_Parts of the exercise_.
[1] In the passage about the Jan Lokpal Bill, which part of the Central Bureau of Investigation was to come under the Lokpal's administrative control?
[2] Pull out the part of the Jan Lokpal Bill passage that starts with the words "It sought to" and ends after "by corrupt means.".
[3] Write what comes next in the Jan Lokpal Bill passage, starting after its last sentence.

_Document segment_.
The Jan Lokpal Bill thus provided for the selection of a 11-member Lokpal by a broad-based selection committee (comprising the Prime Minister, the Leader of the Opposition, two judges selected by all the judges of the Supreme Court, the Comptroller and Auditor General, the Chief Election Commissioner, the Central Vigilance Commissioner and the previous three chairpersons of the Lokpal), through a transparent process.

It sought to bring the anti-corruption wing of the Central Bureau of Investigation (CBI) under the Lokpal's administrative control. The Lokpal was to be given corruption investigative jurisdiction over all public servants (including Members of Parliament, judges and all sections of the bureaucracy), and those who may have abetted their acts of corruption (including corporations or non-governmental organisations). The Lokpal could recommend the removal of those officials who were charge sheeted for corruption and order the freezing of any assets that seemed to be acquired by corrupt means.

The Bill sought to provide that corruption trials would be put on the fast track and the courts would determine the loss caused to the public exchequer by an act of corruption — which would be recovered from the corrupt public servants and their abettors. It provided for citizens' charters to be framed by all public authorities, which would provide for time-bound delivery of public services; failure to do so would be actionable at the hands of officers working under the Lokpal. The bill required States to have Lokayuktas (covering State government officials) on the same lines as the Lokpal.

_Raw data_.
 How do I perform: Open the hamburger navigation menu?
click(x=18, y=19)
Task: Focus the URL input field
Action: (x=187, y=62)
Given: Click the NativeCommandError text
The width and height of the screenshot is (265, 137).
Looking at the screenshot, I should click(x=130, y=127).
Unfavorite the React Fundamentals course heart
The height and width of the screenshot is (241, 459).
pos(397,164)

--

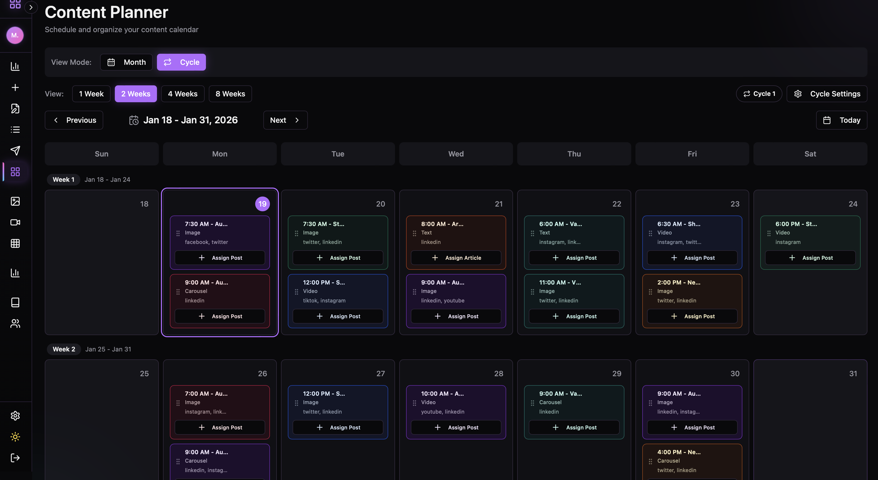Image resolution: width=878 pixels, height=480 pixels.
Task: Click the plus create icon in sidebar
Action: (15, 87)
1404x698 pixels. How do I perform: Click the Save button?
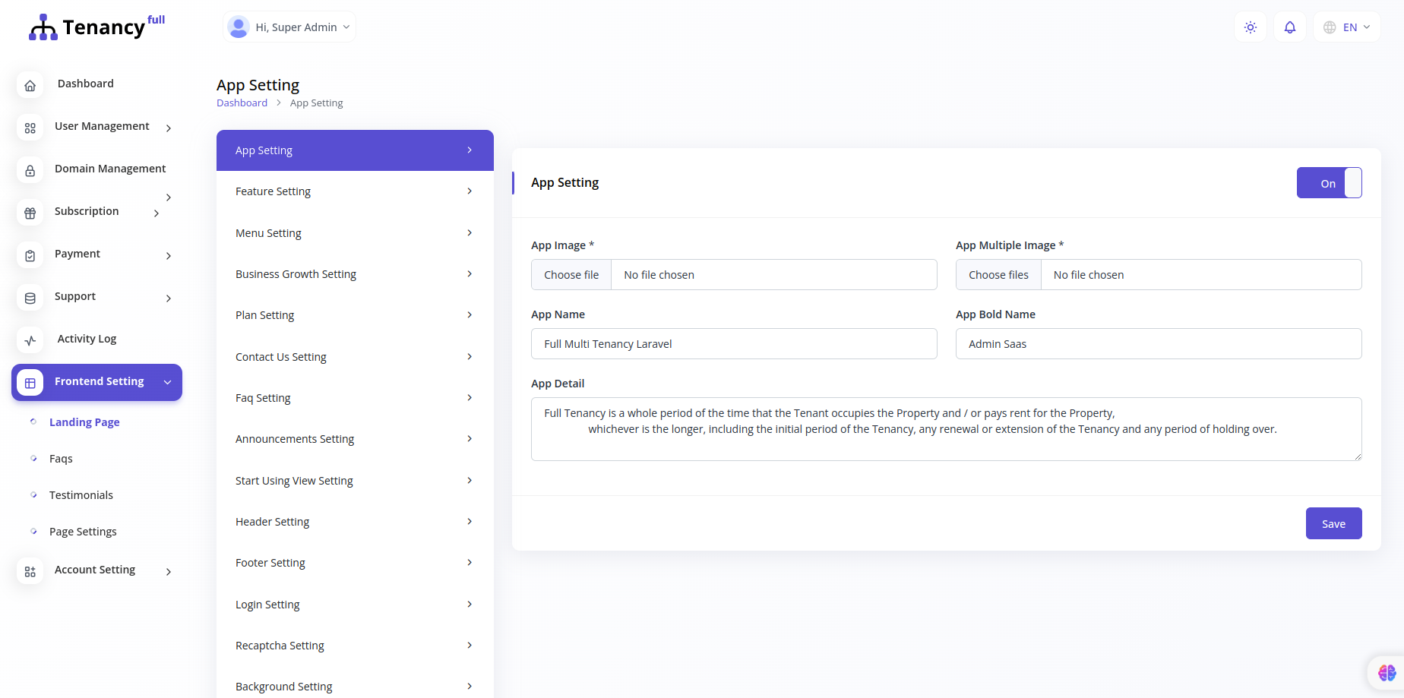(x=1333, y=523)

_Answers provided_.
[1] The anti-corruption wing of the Central Bureau of Investigation (CBI).

[2]
It sought to bring the anti-corruption wing of the Central Bureau of Investigation (CBI) under the Lokpal's administrative control. The Lokpal was to be given corruption investigative jurisdiction over all public servants (including Members of Parliament, judges and all sections of the bureaucracy), and those who may have abetted their acts of corruption (including corporations or non-governmental organisations). The Lokpal could recommend the removal of those officials who were charge sheeted for corruption and order the freezing of any assets that seemed to be acquired by corrupt means.

[3]
In order to ensure the integrity of the Lokpal institution, several layers of accountability were sought to be built into its working. Its functioning was made totally transparent by means of a requirement to put every detail of its investigations on a public website after the completion of investigations. The CAG was required to do an annual financial and performance audit of the functioning of the entire Lokpal institution. Any citizen could make a complaint against any member of the Lokpal to the Supreme Court, which had the power to order his or her suspension and even removal.

In addition, there were other important, anti-corruption provisions in the Jan Lokpal Bill. It required every public authority to give out contracts, leases and licences with total transparency and by public auction, unless such procedures were stated to be impossible to undertake. Public servants were barred from taking up jobs with those organisations or companies with which they had been dealing in their official capacity. This was meant to prevent an insidious form of corruption whereby public officials would take jobs instead of bribes from the organisations that they had been patronising in their official capacity.

After nine meetings, the government terminated its engagement with the civil society members of the joint drafting committee and went on to draft and table its own Bill in the monsoon session of Parliament. This Bill incorporated some of the provisions of the Jan Lokpal Bill but fell far short of what was required to even set up an independent and comprehensive anti-corruption investigative organisation. It left the selection of the Lokpal to a government-dominated committee. Though powers for the removal of Lokpal members were vested in the Supreme Court, complaints against the Lokpal could only be made by the government, which retained the power to suspend them.

The government's Bill removed most public servants from the jurisdiction of the Lokpal, including the Prime Minister, MPs (insofar as their corruption pertained to their actions in Parliament), judges, and Class 2, 3 and 4 officers. Instead, it brought lakhs of NGOs (even those which were not funded by the government) within its jurisdiction.

Though the Bill kept the CBI with the government, it allowed the Lokpal to have its own anti-corruption investigative body. It eliminated the need to get prior sanction for investigation from the government. It provided for the confiscation of the assets of corrupt public servants and the recovery of losses caused by their acts of corruption from them. But it created a terribly cumbersome procedure for investigation, by which a preliminary inquiry and hearing of the corrupt public servant were made compulsory before investigation could begin. This ended the possibility of making surprise raids and seizures on the premises of corrupt public servants or their abettors.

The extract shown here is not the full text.